- _What the task asks_
Repeat word for word everything from "So — though" down to "on that matter." in the thread about plastic recycling in Germany.

- _Given passage_
|---|

Oh boy, here I go ranting against misinformation about recycling again.

Your claim that 60% of these bottles will be burned is false. The recycling quota for single-use plastic bottles in Germany is 97.6% (2023; source).

60% was the quota of all non-recycled plastic packaging material combined, back in 2018. This quota has further decreased since, and is now at about 30% (2023, source), so almost 70% of all plastic packaging in Germany is recycled. It's still not perfect, but far, far better than just burning everything.

Recycling isn't an easy and cheap process, but it can definitely work and be steadily improved, if it's properly implemented. I'm so tired of this dumb suggestion, that recycling is bad because it's not perfect (or, in the case of the US, full of corruption). Every bit of plastic that isn't polluting the environment is a win. And recycling is definitely helping with that. As opposed to propagating false information on the internet.

[–] Jumi@lemmy.world 9 points 2 days ago

So separating my plastics when I bring them to the Wertstoffhof actually makes sense? I never bothered because I've always been told it gets all thrown together anyway.

[–] Redex68@lemmy.world 3 points 2 days ago (1 children)

People's main gripe with it is that a huge percentage of plastic has traditionally just been separated and then would either still end up in a landfill or sent to China or wherever to recycle. I don't know however how much of a case that is still.

[–] skarn@discuss.tchncs.de 3 points 2 days ago

China has not been taking our trash for quire a while now.

[–] Kornblumenratte@feddit.org 1 points 2 days ago (1 children)

Do they still count energetic recycling (aka burning in a power plant) as recycling?

[–] nyankas@lemmy.ml 6 points 2 days ago (1 children)

According to the second source „energy recovery“ isn‘t included in this statistic.

[–] Kornblumenratte@feddit.org 1 points 1 day ago (1 children)

So — though using collected plastic as fuel feels sort of cheating — the percentage of plastic that is put to any use after use is even higher.

[–] nyankas@lemmy.ml 1 points 1 day ago

If I understand that article correctly, this should be the case, yes. Unfortunately I'm unable to find any official statistics on that matter.

|---|

- _Information shown_

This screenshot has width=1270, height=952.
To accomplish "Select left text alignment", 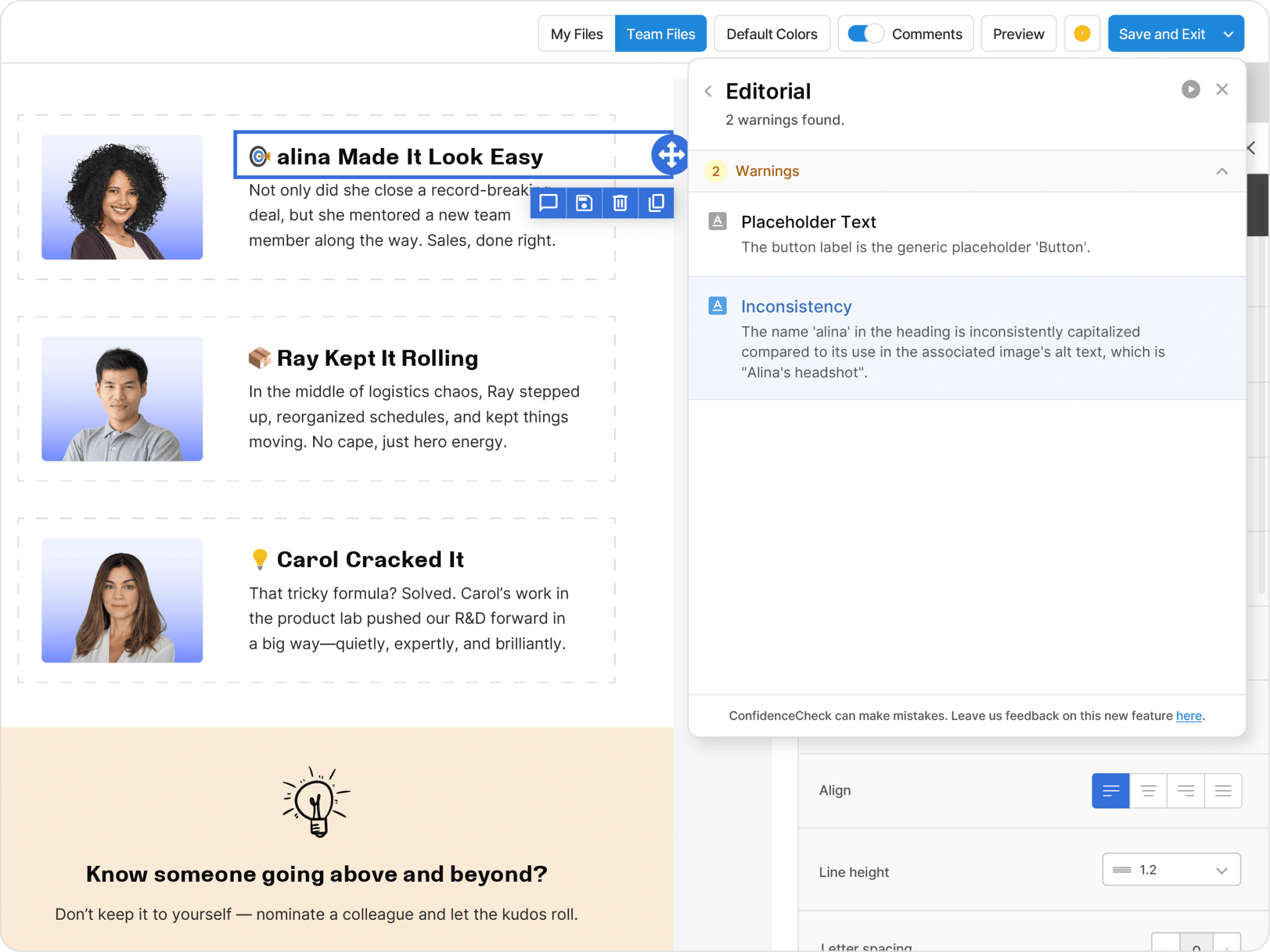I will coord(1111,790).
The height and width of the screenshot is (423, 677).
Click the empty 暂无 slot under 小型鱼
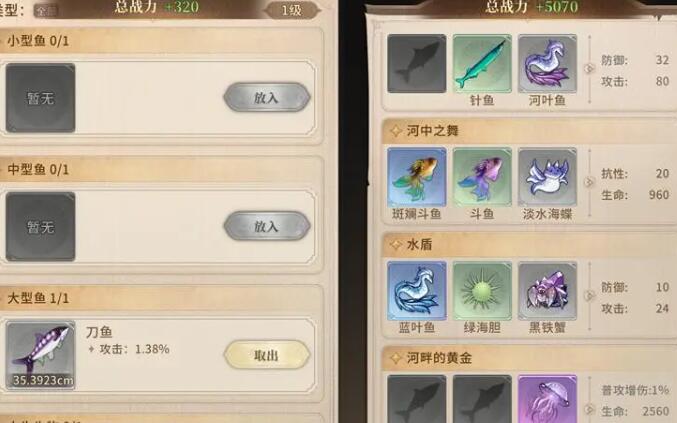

|---|

- _Correct response_
So — though using collected plastic as fuel feels sort of cheating — the percentage of plastic that is put to any use after use is even higher.

[–] nyankas@lemmy.ml 1 points 1 day ago

If I understand that article correctly, this should be the case, yes. Unfortunately I'm unable to find any official statistics on that matter.